Record Each Decision:

  • Category: {{category}}
  • Decision: {{user_choice}}
  • Rationale: {{user_reasoning_or_default}}
  • Affects: {{environments_or_workflows}}

4. Generate Environment Strategy Content

After facilitating all decision categories, prepare the content to append:

Content Structure:

## Environment Management Strategy

### Environment Topology

**Tiers:** {{environment_tiers}}
**Promotion Flow:** {{promotion_flow}}
**Ephemeral Environments:** {{ephemeral_strategy}}
**Isolation Model:** {{isolation_approach}}

### Environment Parity (12-Factor X)

**Parity Principles:** {{parity_approach}}
**Service Scaling:** {{service_scaling_per_environment}}
**Data Strategy:** {{data_parity_approach}}
**Infrastructure Parity:** {{infra_parity_approach}}

### Configuration Management (12-Factor III)

**Configuration Approach:** {{config_approach}}
**Hierarchy:** {{config_hierarchy}}
**Feature Flags:** {{feature_flag_strategy}}
**Validation:** {{config_validation_approach}}

### Secrets Management

**Tool:** {{secrets_tool}} {{version}}
**Rotation:** {{rotation_policy}}
**Injection:** {{injection_method}}
**Access Control:** {{access_control_approach}}

### Environment Provisioning & Teardown

**Creation:** {{creation_automation}}
**Teardown:** {{teardown_automation}}
**Bootstrapping:** {{bootstrapping_approach}}
**Self-Service:** {{self_service_capabilities}}

### Cost Management & Tagging

**Tagging Strategy:** {{tagging_strategy}}
**Cost Allocation:** {{cost_allocation}}
**Scheduling:** {{non_prod_scheduling}}
**Cleanup:** {{cleanup_automation}}
**Budget Alerts:** {{budget_alert_approach}}

5. Present Content and Menu

Show the generated environment strategy content and present choices:

"I've documented the environment management strategy we've made together.
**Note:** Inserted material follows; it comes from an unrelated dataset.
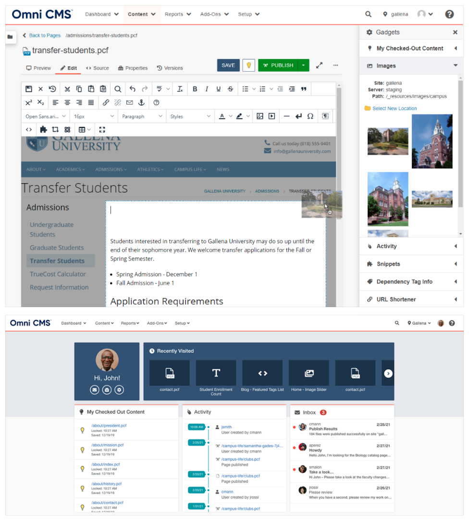Toggle Italic formatting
Here's what I'll add to the document:

[Show the complete markdown content from step 4]

What would you like to do? [A] Advanced Elicitation - Explore innovative approaches to any specific decisions [P] Party Mode - Review decisions from multiple perspectives [C] Continue - Save these decisions and move to Container Strategy"

6. Handle Menu Selection

If 'A' (Advanced Elicitation):

  • Invoke the bmad-advanced-elicitation skill with specific decision categories
  • Process enhanced insights about particular decisions
  • Ask user: "Accept these enhancements to the environment strategy? (y/n)"
  • If yes: Update content, then return to A/P/C menu
  • If no: Keep original content, then return to A/P/C menu

If 'P' (Party Mode):

  • Invoke the bmad-party-mode skill with environment strategy context
  • Process collaborative insights about decision trade-offs
  • Ask user: "Accept these changes to the environment strategy? (y/n)"
  • If yes: Update content, then return to A/P/C menu
  • If no: Keep original content, then return to A/P/C menu

If 'C' (Continue):

  • Append the final content to {planning_artifacts}/infrastructure.md
  • Update frontmatter: stepsCompleted: [1, 2, 3]
  • Load ./step-04-container-strategy.md

APPEND TO DOCUMENT:

When user selects 'C', append the content directly to the document using the structure from step 4.

SUCCESS METRICS:

All environment management decisions made collaboratively Technology versions verified using web search Decision rationale clearly documented 12-Factor principles (Factor III and X) properly addressed Cost management and tagging strategy defined User provided appropriate level of explanation for skill level A/P/C menu presented and handled correctly for each category Content properly appended to document when C selected

FAILURE MODES:

Making recommendations instead of facilitating decisions Not verifying technology versions with web search Ignoring IaC tool choice from step 2 when discussing state/config Not adapting explanations to user skill level Skipping cost management and tagging decisions Not presenting A/P/C menu after content generation

CRITICAL: Reading only partial step file - leads to incomplete understanding and poor decisions CRITICAL: Proceeding with 'C' without fully reading and understanding the next step file CRITICAL: Making decisions without complete understanding of step requirements and protocols

NEXT STEP:

After user selects 'C' and content is saved to document, load ./step-04-container-strategy.md to define containerization strategy.

Remember: Do NOT proceed to step-04 until user explicitly selects 'C' from the A/P/C menu and content is saved!